There was more crime than today. Way more crime. We didn't just have insanely more street gangs than we do today, it was NYC culture for all group of kids to become a gang the moment a group of kids growing together turned 13. On top of that we also had mafias. The mafia was everywhere.

Less powerful police state? The police state was never as bad as it was during Mayor Giuliani. That was the worst NYC has even seen to this very day. Every ten days the NYPD murdered a Latino, Black or Asian civilian.

We had massive protests against police brutality. We had massive protests against the IMF, World Banks, WTO.

Before that we had even more antipolice brutality protests. Watch old Public Enemy videos. We had we had protests for housing, education, Lesbian and Gay rights. Infact the biggest LGBT protests took place on the 1970s.

The 1970s was a whole other era. We had the Black Panther Party, the Young Lords Party. The South Bronx wad in never ending fire, with gang wars that had hundreds of participants.

We lost innocence? That is such a disassociated comment if I ever saw one.

The generations today are by far a TRILLION times more innocent than generations prior. We used to break your car window with sparkplug bits just out of boredom. Throw tires over bridges at unsuspecting cars. Shoot people with shotguns just to see them fly back and jump up. Throw kids off roof tops. The NYPD this too. Watch Serpico.

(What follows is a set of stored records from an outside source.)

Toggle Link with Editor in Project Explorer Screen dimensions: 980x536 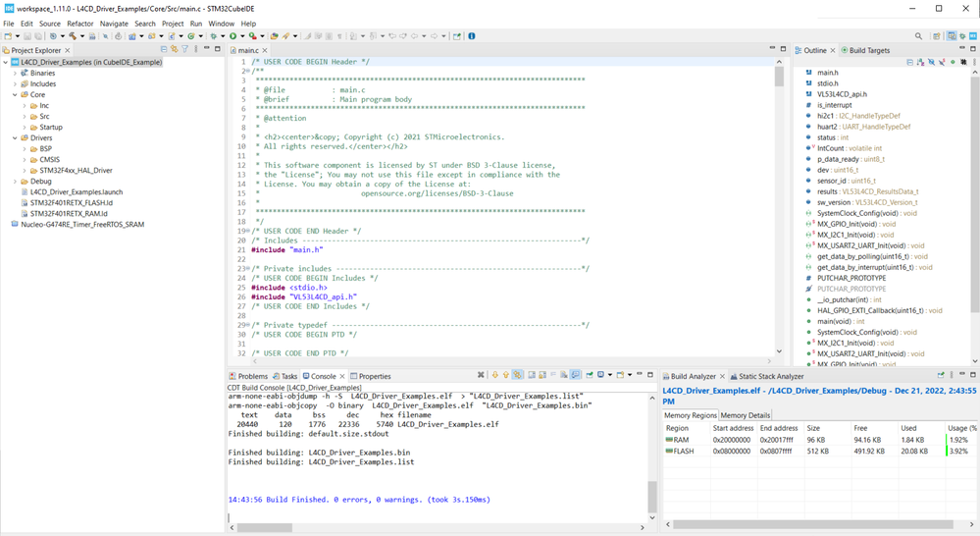pyautogui.click(x=174, y=49)
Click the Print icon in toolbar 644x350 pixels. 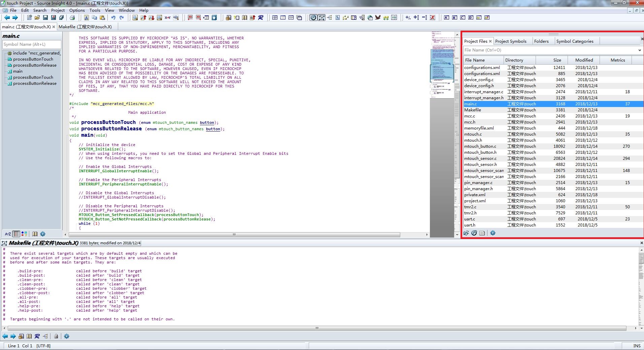(72, 18)
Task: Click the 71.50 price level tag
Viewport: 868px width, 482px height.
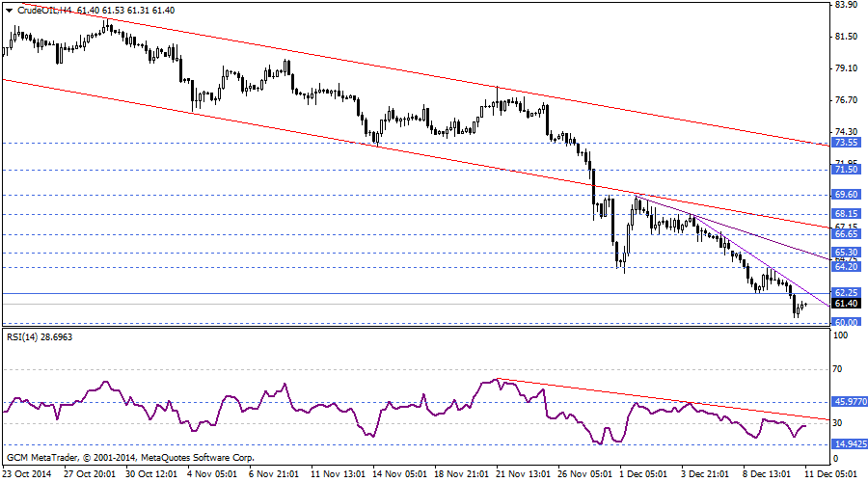Action: click(x=846, y=170)
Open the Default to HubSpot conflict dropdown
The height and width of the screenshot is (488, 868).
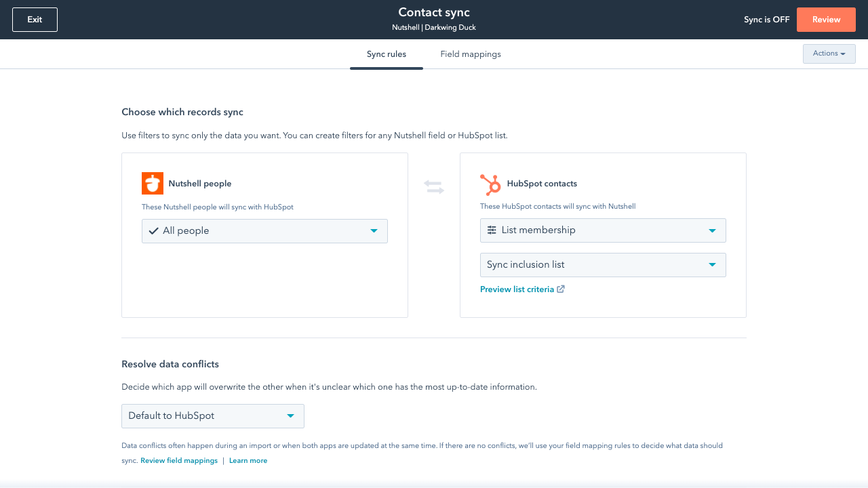click(212, 415)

There would be explosions in Queens thanks to the Colombian mafia. Dead bodies found in cars with hundreds of thousands of dollars in the trunk. Bricks would be thrown from rooftops at cop cars. Buildings taken over to make crack. And that's just Queens!!!

The crack epidemic! Young women with multiple children visibly dying from AIDS in our subways. Your generation never saw a sadder sight.

You think homelessness is bad now???? There would be about a dozen to two dozen homeless people in every single park in NYC in the day time. At night time the parks were full of extremely armed street gangs armed with uzis to shotguns. Kids would often help the homeless sleep in building basements and help feed their homeless dogs. Yes children hanging out with the homeless was the norm. Kids never stayed home, we grew up in the streets and the homeless was everywhere.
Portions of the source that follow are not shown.